Welcome!
I am a PhD student in the Institute for International Economic Studies (IIES) at Stockholm University.
I am interested in studying how people incorporate information into their decision-making processes. In my research, I use a wide range of methods, including online experiments, field experiments, and observational data.
Behavioral Economics
You can find my CV here.
This paper experimentally investigates how correlation neglect distorts both the ex-ante valuation of information and ex-post belief formation. Motivated by a stylized model, I jointly elicit subjects’ information valuations and posterior beliefs across randomized environments featuring independent, positively correlated, or negatively correlated signals. Asymmetry is documented in how cognitive belief biases affect information demand. Driven by correlation neglect, subjects fail to price in redundancy, overvaluing positively correlated information by 6.5% relative to Bayesian-equivalent independent information. However, when faced with negatively correlated information, although subjects exhibit correlation neglect in their ex-post belief updating, they do not discount the negatively correlated signals ex-ante.
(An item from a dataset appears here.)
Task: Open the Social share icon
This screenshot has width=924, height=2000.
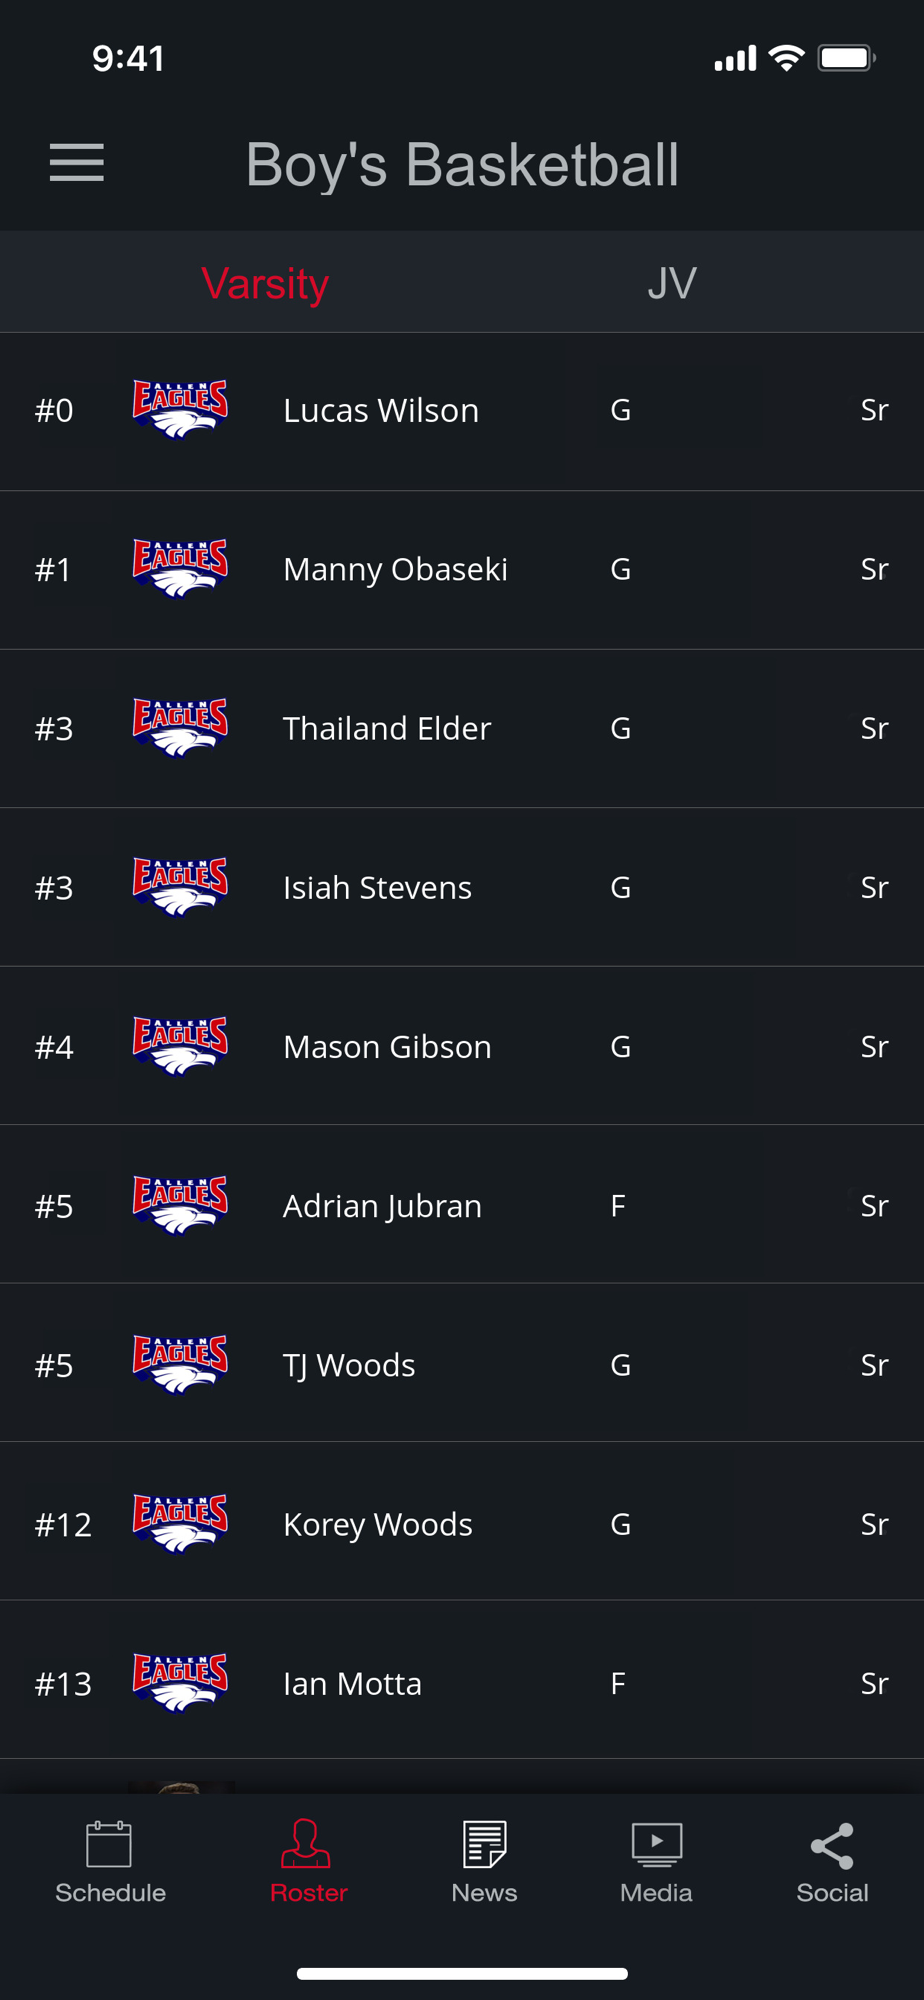Action: click(832, 1845)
Imperfect memory can sustain widely held stereotypes that are inaccurate. To establish causal evidence, we conduct an online experiment where subjects grade a gender-stereotyped quiz and later predict the performance of the same group on a similar quiz. We vary (1) reliance on memory by manipulating access to grading records and (2) the information about the group by manipulating the sample of quiz-takers with different gender performance gaps. Defining the perceived gender performance gap as stereotypes, we find that stereotypes persist more strongly when subjects rely on memory, but only when the gap in the quiz is in the opposite direction of the stereotypes. Then, we extend the standard Bayesian framework to incorporate imperfect memory and find evidence of memory attenuation: subjects place less weight on graded quiz performance by 50%, due to uncertainty and potential contamination in recall, with contamination accounting for 72% of the effect.